## TEXT SECTION

▽

Fig. 2: Highly effective virus isolation via bat and human enteroids. | Nature Medicine

Fig. 2: Highly effective virus isolation via bat and human enteroids.

From: Infection of bat and human intestinal organoids by SARS-CoV-2

Fig. 2

a, NPA specimens of two patients with COVID-19 were used to inoculate one droplet of bat enteroids (Bat-ERD_NPA B) or one droplet of human enteroids (Hu-ERD_NPA A). Cell-free media (n = 1) were harvested at the indicated hours after inoculation and followed by detection of viral gene copy. The data show the results of one specimen. b, The media of the last timepoints of inoculated bat enteroids (Bat-ERDm) or human enteroids (Hu-ERDm) were used for the second round of inoculation in one droplet of human enteroids. Viral gene copies were detected in cell-free media (n = 1). c, The human enteroids in the second round of inoculation and mock-inoculated enteroids were fixed and subjected to immunostaining of viral NP (green). Nuclei and actin filaments were counterstained with DAPI (blue) and Phalloidin-647 (purple), respectively. Scale bar, 10 µm. d, Undifferentiated (unDFR) human enteroids and differentiated (DRF) enteroids of the same line were subjected to RT–qPCR to detect the transcriptional level of ACE2, TMPRSS2 and CTSL. Data represent the mean and s.d. of a representative experiment, n = 3. Independent experiments were performed three times. Two-tailed Student’s t-test. The differentiated human enteroids were subjected to immunofluorescence staining to label human ACE2 and TMPRSS2 protein (green). To explicitly show ACE2 expressed on cell surface membrane, the channel of actin is not incorporated into the image. The organoids stained with the second antibody only are imaged as a control (Ctrl). Scale bar, 10 µm. Images are representatives of at least five similar images.

△

Transcribe the entire figure caption on bat and human enteroids word for word, keeping every line as it appears. The entries that come after this figure caption aren't required for anything here.

Stored records:
▽

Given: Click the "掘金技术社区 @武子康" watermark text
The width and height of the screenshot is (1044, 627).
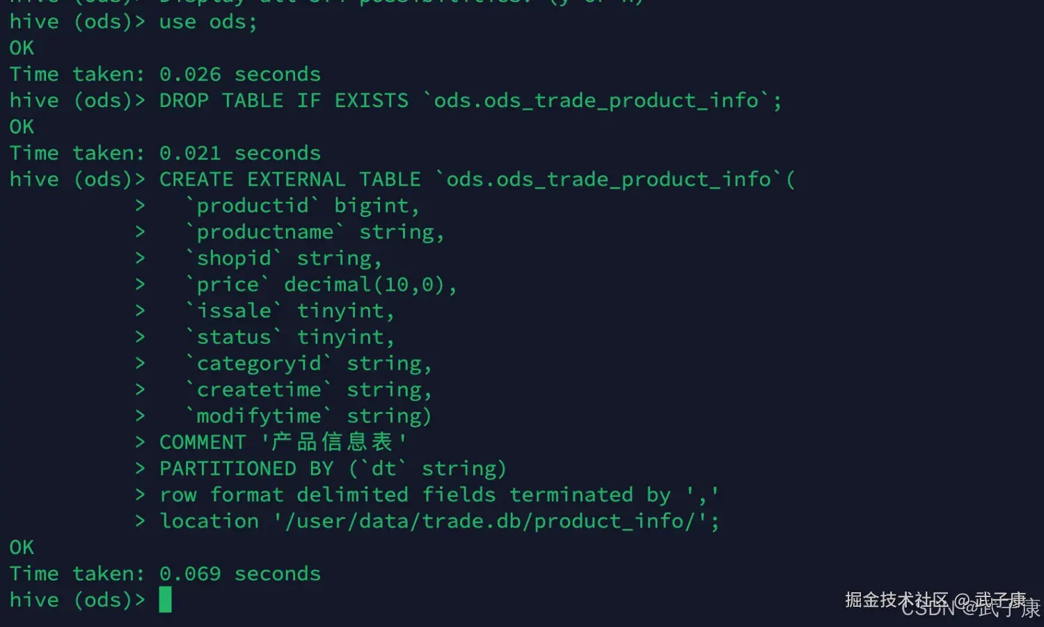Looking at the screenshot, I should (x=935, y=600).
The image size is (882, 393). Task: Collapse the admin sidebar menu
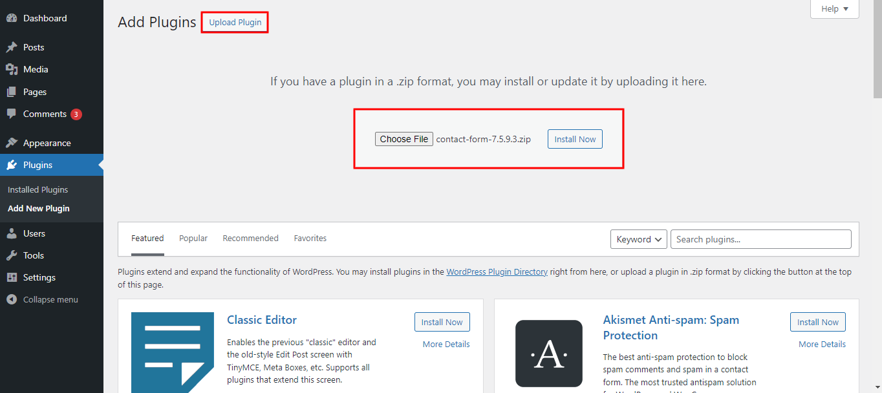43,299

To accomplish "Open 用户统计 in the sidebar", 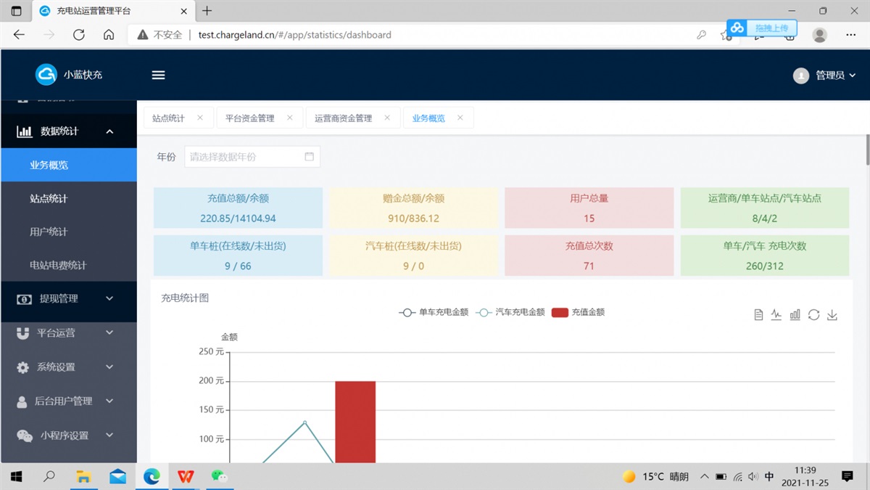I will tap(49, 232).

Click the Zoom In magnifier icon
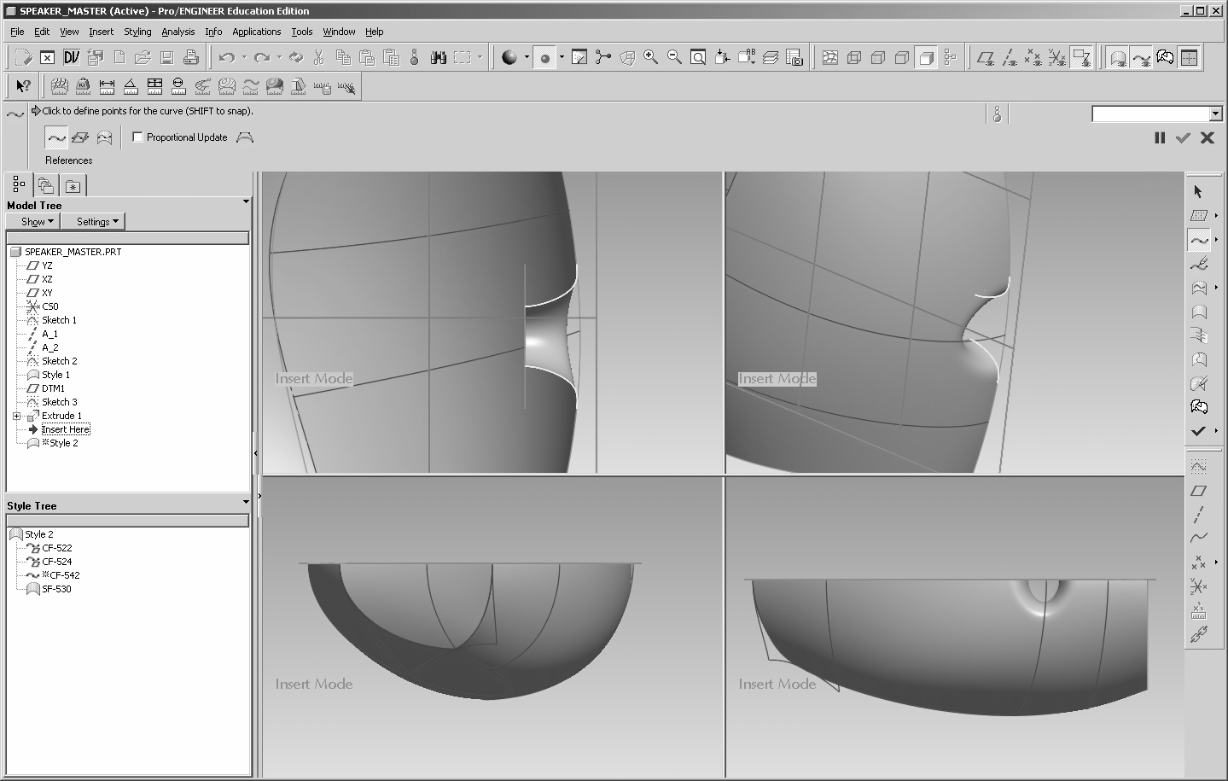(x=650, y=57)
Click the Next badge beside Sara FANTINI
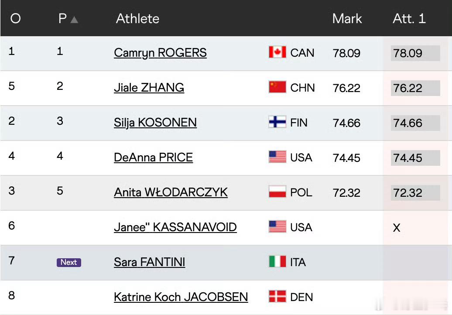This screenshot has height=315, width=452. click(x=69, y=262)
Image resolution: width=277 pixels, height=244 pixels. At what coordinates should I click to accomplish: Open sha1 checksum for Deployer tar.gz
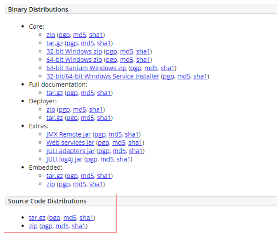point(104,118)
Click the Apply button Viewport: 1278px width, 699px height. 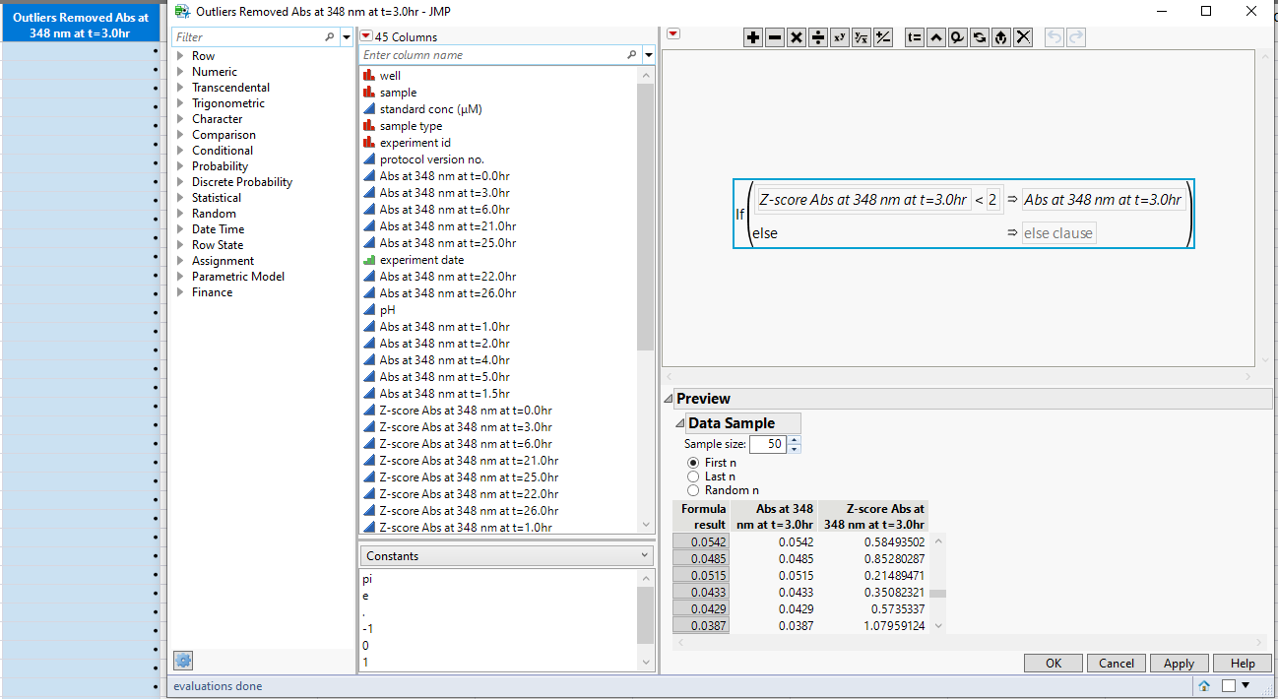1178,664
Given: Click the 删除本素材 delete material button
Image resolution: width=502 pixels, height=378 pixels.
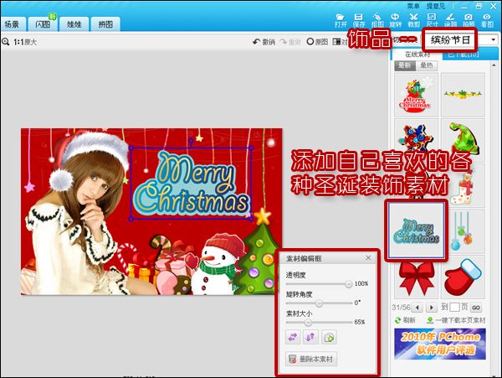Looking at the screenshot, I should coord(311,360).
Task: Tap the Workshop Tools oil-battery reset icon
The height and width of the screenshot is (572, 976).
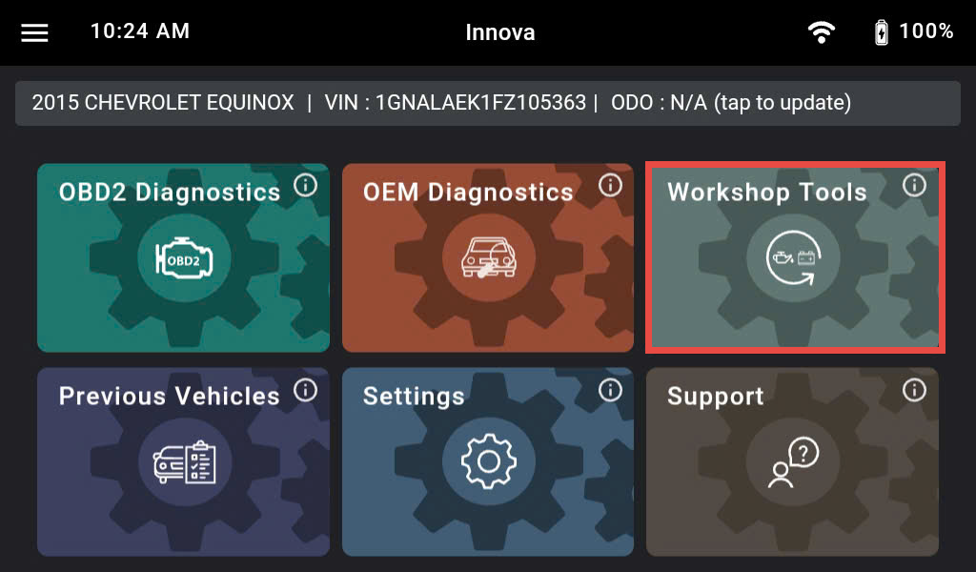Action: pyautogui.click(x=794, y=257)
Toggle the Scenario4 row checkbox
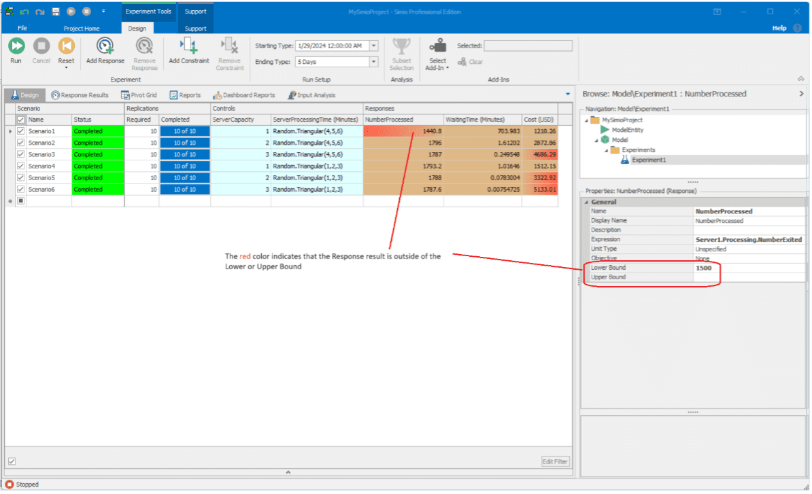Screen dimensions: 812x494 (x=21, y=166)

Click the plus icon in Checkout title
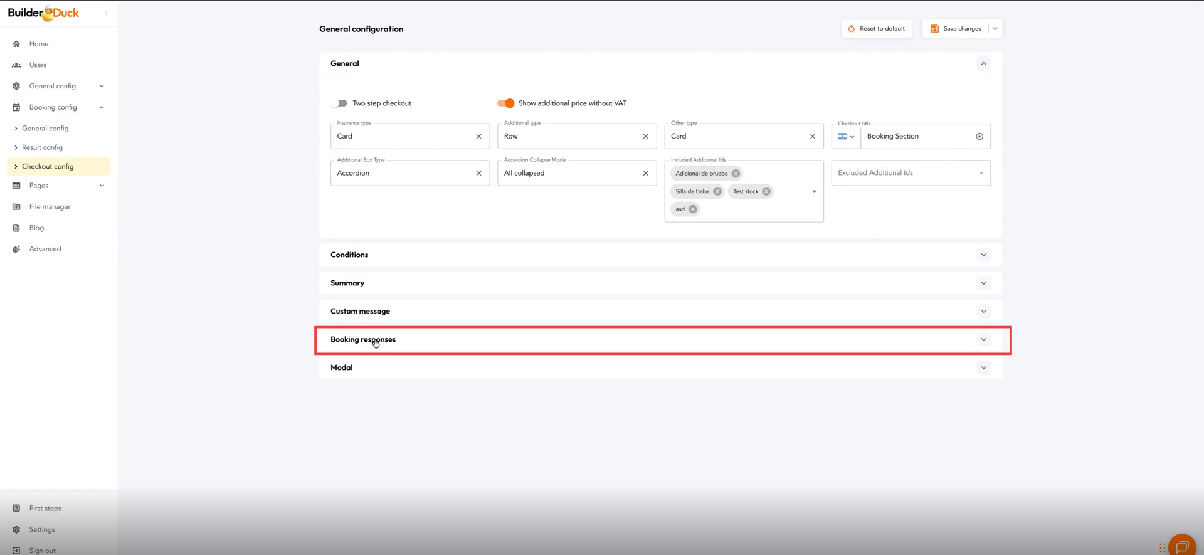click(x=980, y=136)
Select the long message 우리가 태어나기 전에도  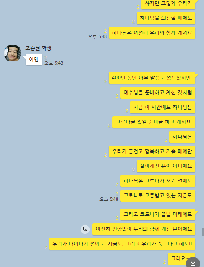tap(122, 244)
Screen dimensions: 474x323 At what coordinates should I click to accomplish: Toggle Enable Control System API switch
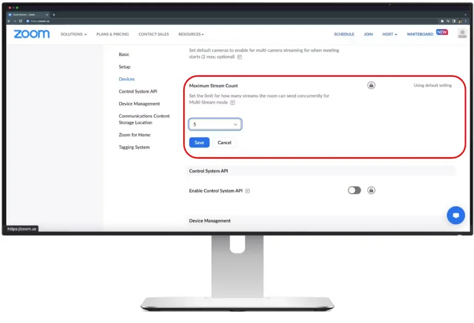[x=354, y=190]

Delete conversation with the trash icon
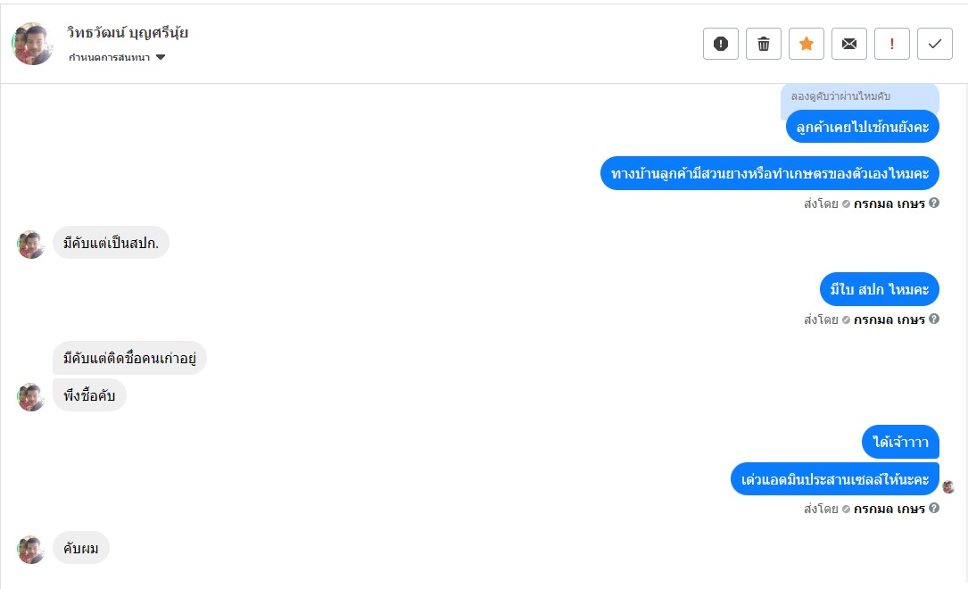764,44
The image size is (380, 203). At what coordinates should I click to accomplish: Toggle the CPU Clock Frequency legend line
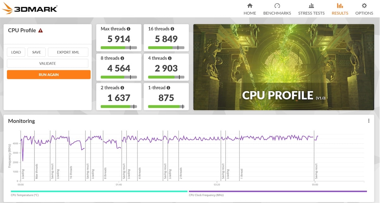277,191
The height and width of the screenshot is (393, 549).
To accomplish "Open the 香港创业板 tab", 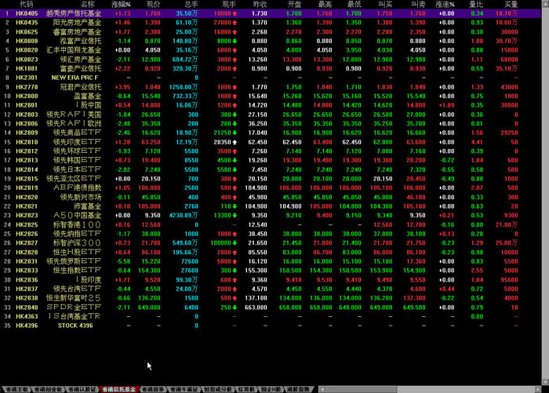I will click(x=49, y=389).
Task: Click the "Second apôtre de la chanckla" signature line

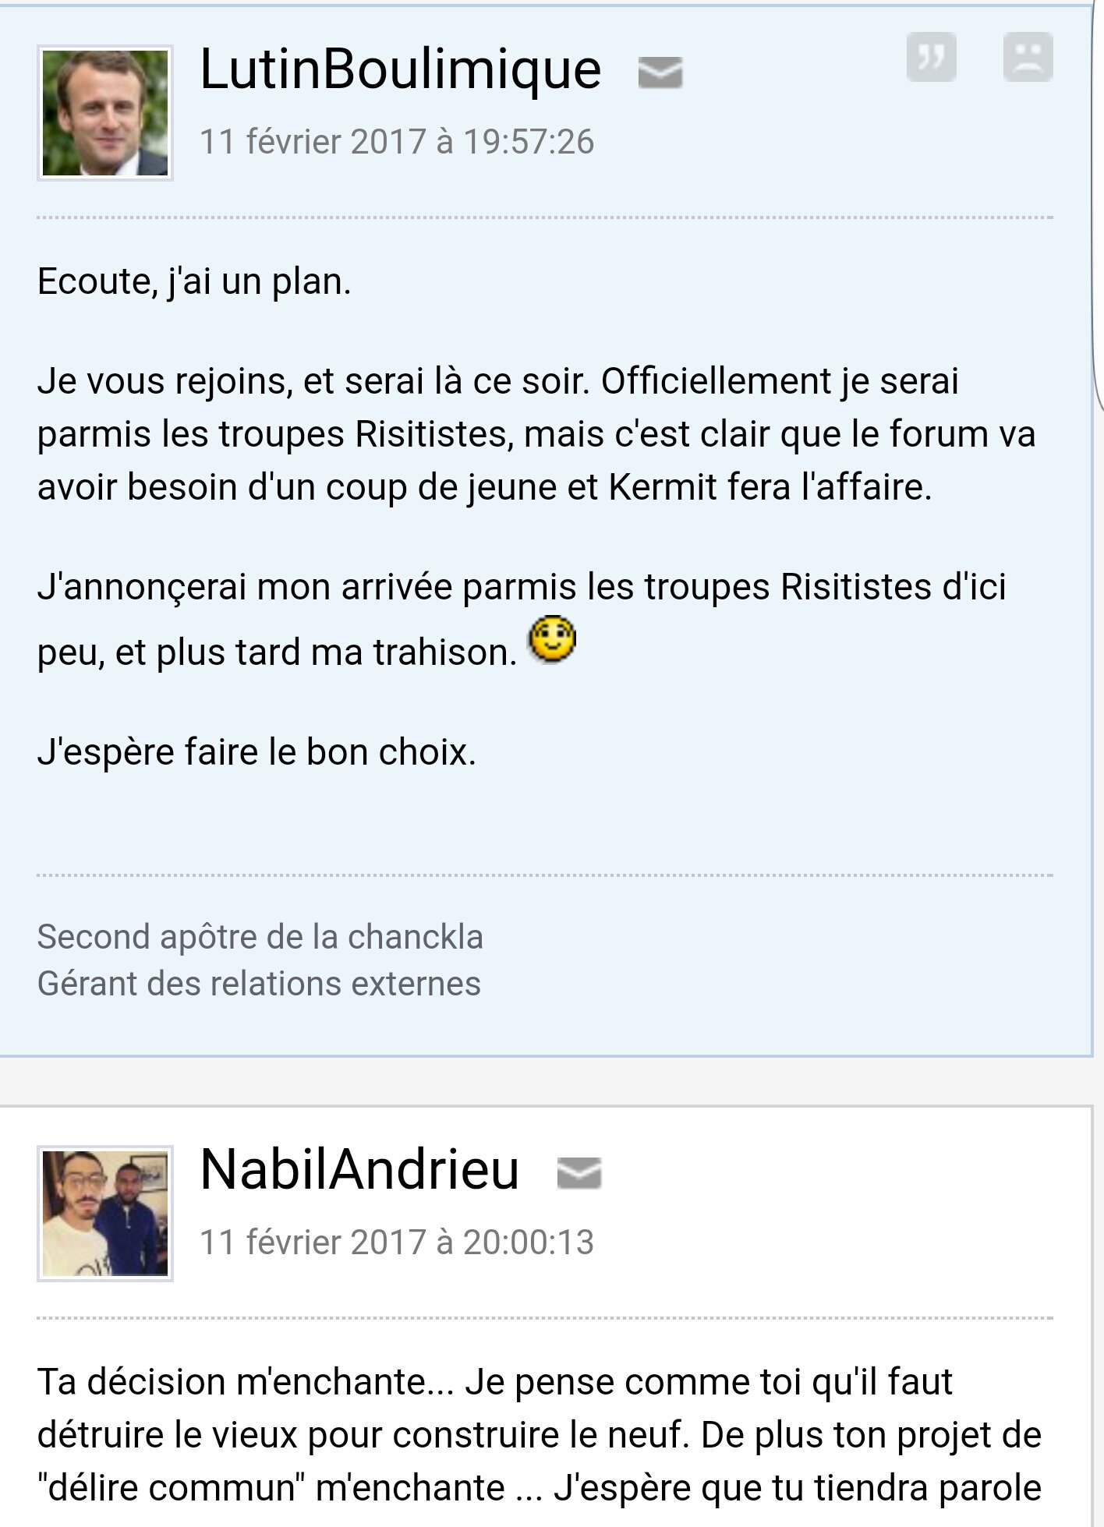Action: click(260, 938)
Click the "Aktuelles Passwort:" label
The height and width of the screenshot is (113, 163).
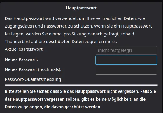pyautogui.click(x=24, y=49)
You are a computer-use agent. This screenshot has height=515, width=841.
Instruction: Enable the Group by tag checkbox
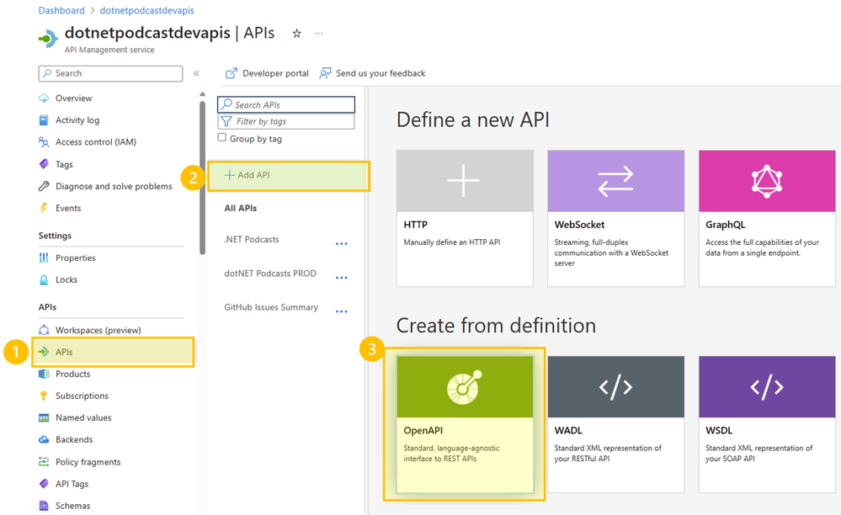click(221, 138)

△

## TASK RESULT
Fig. 2: Highly effective virus isolation via bat and human enteroids. | Nature Medicine

Fig. 2: Highly effective virus isolation via bat and human enteroids.

From: Infection of bat and human intestinal organoids by SARS-CoV-2

Fig. 2

a, NPA specimens of two patients with COVID-19 were used to inoculate one droplet of bat enteroids (Bat-ERD_NPA B) or one droplet of human enteroids (Hu-ERD_NPA A). Cell-free media (n = 1) were harvested at the indicated hours after inoculation and followed by detection of viral gene copy. The data show the results of one specimen. b, The media of the last timepoints of inoculated bat enteroids (Bat-ERDm) or human enteroids (Hu-ERDm) were used for the second round of inoculation in one droplet of human enteroids. Viral gene copies were detected in cell-free media (n = 1). c, The human enteroids in the second round of inoculation and mock-inoculated enteroids were fixed and subjected to immunostaining of viral NP (green). Nuclei and actin filaments were counterstained with DAPI (blue) and Phalloidin-647 (purple), respectively. Scale bar, 10 µm. d, Undifferentiated (unDFR) human enteroids and differentiated (DRF) enteroids of the same line were subjected to RT–qPCR to detect the transcriptional level of ACE2, TMPRSS2 and CTSL. Data represent the mean and s.d. of a representative experiment, n = 3. Independent experiments were performed three times. Two-tailed Student’s t-test. The differentiated human enteroids were subjected to immunofluorescence staining to label human ACE2 and TMPRSS2 protein (green). To explicitly show ACE2 expressed on cell surface membrane, the channel of actin is not incorporated into the image. The organoids stained with the second antibody only are imaged as a control (Ctrl). Scale bar, 10 µm. Images are representatives of at least five similar images.